# A problem with the Manage Attachment window



## Wurger (Nov 3, 2015)

I have found the trouble with the Manage Attachment window while trying to use it for uploading. Its layout looks like a mess. There is a problem with adjusting to the window size methinks. It looks fine while the window is the large type. Anybody else...? Please check on that.


----------



## fubar57 (Nov 3, 2015)

I only use that when I have to delete photos or move them around. Still using this method to upload...






...going to upload a couple for my GB in a bit and I'll try your way and let you know(if I can figure it out



Geo

Reactions: Like Like:
1 | Like List reactions


----------



## Vic Balshaw (Nov 3, 2015)

Yep, I've had that problem and like you enlarged to the full screen to do the upload.


----------



## michaelmaltby (Nov 3, 2015)

No issues here for me, Wurger, I just posted 6jpegs using a Mac OSX. Everything went smooth.


----------



## fubar57 (Nov 3, 2015)

This is my first time uploading photos like this.

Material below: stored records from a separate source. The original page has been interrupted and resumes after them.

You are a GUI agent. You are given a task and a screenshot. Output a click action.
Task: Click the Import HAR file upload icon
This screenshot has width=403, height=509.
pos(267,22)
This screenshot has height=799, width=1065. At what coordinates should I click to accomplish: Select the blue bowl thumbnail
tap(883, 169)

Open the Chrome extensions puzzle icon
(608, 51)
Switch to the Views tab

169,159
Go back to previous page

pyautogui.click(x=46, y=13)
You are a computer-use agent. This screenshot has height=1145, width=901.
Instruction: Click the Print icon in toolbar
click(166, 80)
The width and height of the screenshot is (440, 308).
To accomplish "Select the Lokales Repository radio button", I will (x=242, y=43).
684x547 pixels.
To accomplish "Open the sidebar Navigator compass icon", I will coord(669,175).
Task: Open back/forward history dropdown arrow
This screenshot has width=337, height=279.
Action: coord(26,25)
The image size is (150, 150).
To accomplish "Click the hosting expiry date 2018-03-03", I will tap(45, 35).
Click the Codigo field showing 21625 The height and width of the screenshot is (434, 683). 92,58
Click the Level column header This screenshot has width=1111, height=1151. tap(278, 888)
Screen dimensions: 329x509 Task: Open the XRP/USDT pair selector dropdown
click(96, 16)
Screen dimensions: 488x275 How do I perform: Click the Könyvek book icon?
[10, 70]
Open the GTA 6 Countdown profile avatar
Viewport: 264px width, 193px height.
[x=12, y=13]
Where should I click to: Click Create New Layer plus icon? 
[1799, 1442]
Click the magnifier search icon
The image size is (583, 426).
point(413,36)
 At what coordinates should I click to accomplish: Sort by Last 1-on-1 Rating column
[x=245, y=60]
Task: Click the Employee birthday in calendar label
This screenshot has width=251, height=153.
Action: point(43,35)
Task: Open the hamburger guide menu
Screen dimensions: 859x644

Even when I expanded it wouldn't fully open.










Geo


----------



## Wurger (Nov 4, 2015)

Yes my friend. Therefore I have posted the info in order to check if there are other members who can have the same problem. I hope Horse can fix it soon.


----------



## Airframes (Nov 4, 2015)

Yep, been having the same problem. I was able to continue, but it was a bit awkward, without going to full screen.


----------



## A4K (Nov 4, 2015)

Had the same problem loading pics for the Mozzie build. Just had to 'hit blindly and hope' it would work!


----------



## Wurger (Nov 4, 2015)

You may use the way Geo posted in #2. The icon for _Inset Image_ you can find at the top bar of the Quick Reply window.


----------



## A4K (Nov 4, 2015)

Cheers, will try that next time.


----------



## Airframes (Nov 18, 2015)

Any progress on fixing the problem ?


----------



## horseUSA (Nov 22, 2015)

Working on a broader solution to this and other issues.


----------



## Wurger (Nov 22, 2015)

THX.


----------



## Airframes (Nov 23, 2015)

Many thanks.


----------